Figure 5.. FEN1 rescues deficient fill-in associated with unstable Polδ-PCNA.

(A) Amount of time spent in an inactive state for reactions incubated with RFC (N = 27 from 15 independent tethers), RFC^ΔBRCT (N = 48 from 20 independent tethers), or RFC^ΔBRCT with FEN1 (N = 22 from 18 independent tethers). (B) Number of nucleotides filled in per tether for reactions incubated with RFC (N = 15 from 15 independent tethers), RFC^ΔBRCT (N = 20 from 20 independent tethers), and RFC^ΔBRCT with FEN1 (N = 18 from 18 independent tethers). In (A) and (B), box boundaries represent 25^th to 75^th percentiles, middle bar represents median, and whiskers represent minimum and maximum values. Significance was calculated using a two-tailed unpaired t-test with Welch’s correction. (C) Kymograph and associated trap position changes at constant force of 8 pN showing fill-in of a gapped DNA tether incubated with 20 nM Polδ, 5 nM LD655-PCNA, 5 nM LD555-RFC^ΔBRCT, 15 nM FEN1, and 100 nM RPA. PCNA and RFC^ΔBRCT fluorescence channels are separately shown. Purple box denotes completion of fill-in. See also Figures S5 and S6.

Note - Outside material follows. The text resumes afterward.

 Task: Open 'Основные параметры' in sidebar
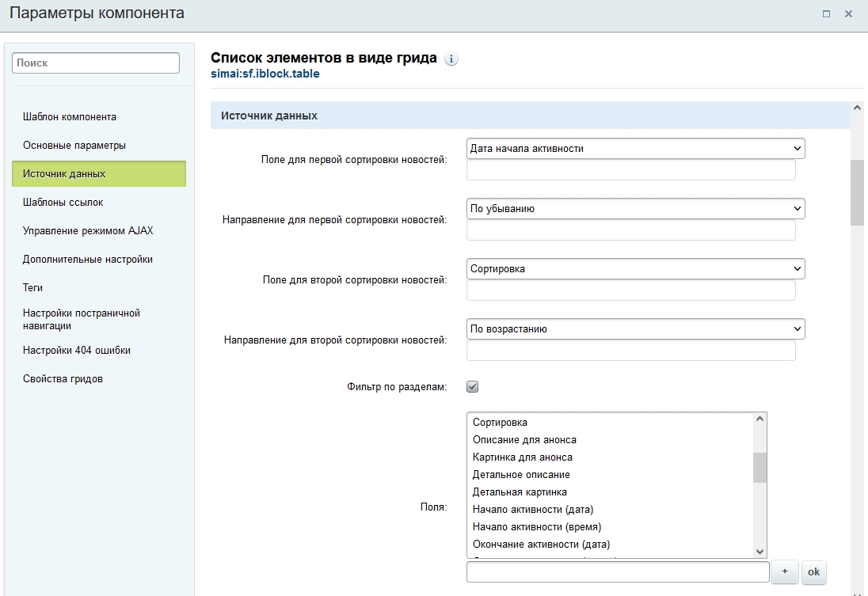(x=74, y=146)
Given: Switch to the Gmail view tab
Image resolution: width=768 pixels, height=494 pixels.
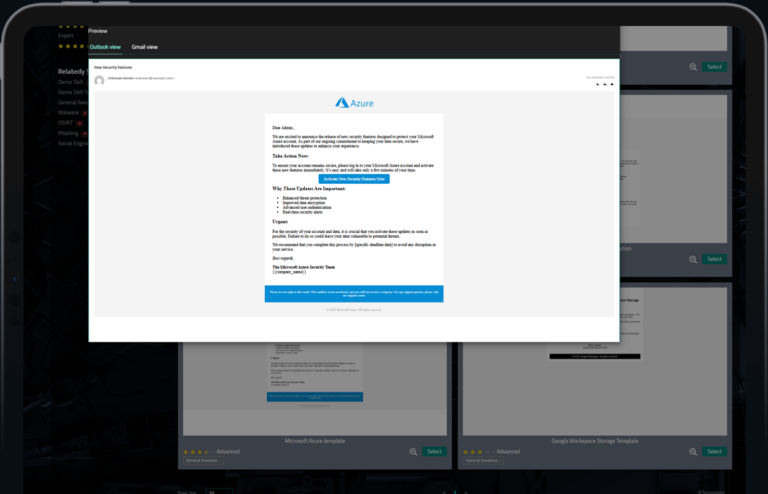Looking at the screenshot, I should coord(144,47).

Figure 6.. Mutating Rfc1’s BRCT domain or its DNA-binding residues sensitizes cells to genotoxins and the lack of FEN1 or Rad51.

(A) Cells harboring rfc1-BRCTΔ or rfc1–11A were grown in the absence and presence of MMS, HU, or CPT. Ten-fold serial dilution of cells were used. (B) Genetic interactions of rfc1-BRCTΔ and rfc1–11A with FEN1 (Rad27) deletion. Diploid cells with indicated genotypes were dissected and two representative tetrads, each containing 4 spore clones for each diploid are shown. Symbols denote spore clones with the indicated genotypes, and wild-type spore clones are not marked. Size comparison among spore clones was conducted within the same plate. (C) Genetic interactions of rfc1-BRCTΔ and rfc1–11A with Rad51 deletion. Experiments were done and data are presented as in (B). See also Figure S7 and Table S1.

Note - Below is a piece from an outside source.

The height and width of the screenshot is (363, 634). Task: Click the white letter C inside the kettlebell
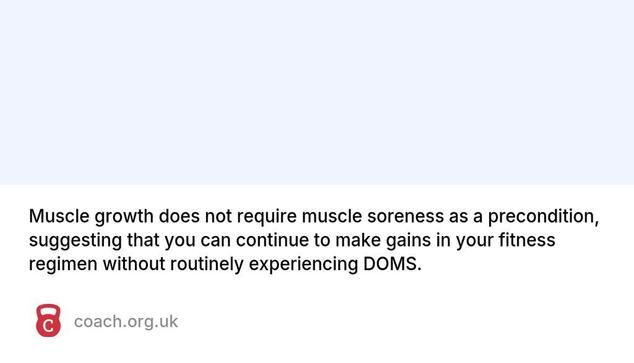click(x=48, y=326)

Figure 7.. RFC and FEN1 possess non-catalytic roles that enable processive DNA synthesis by Polδ.

(Top) In the conventional model, RFC binds PCNA in the presence of ATP, loads it onto a primer-template junction with a 3’ recessed end, and releases itself from the DNA upon ATP hydrolysis, leaving PCNA on the DNA to interact with a polymerase for DNA synthesis. (Bottom) Based our findings in this work, we propose a revised model for clamp loading. RFC loads PCNA onto DNA and frequently remains associated, which is dependent on an intact Rfc1 BRCT domain. The clamp-loader/clamp (CLC) complex can slide on duplex DNA until engaging with a polymerase to initiate synthesis. RFC can be replaced by FEN1 for PCNA binding. The PCNA-RFC or PCNA-FEN1 complex can assemble with Polδ, leading to stable PCNA-Polδ interaction and processive fill-in synthesis over long ssDNA tracks.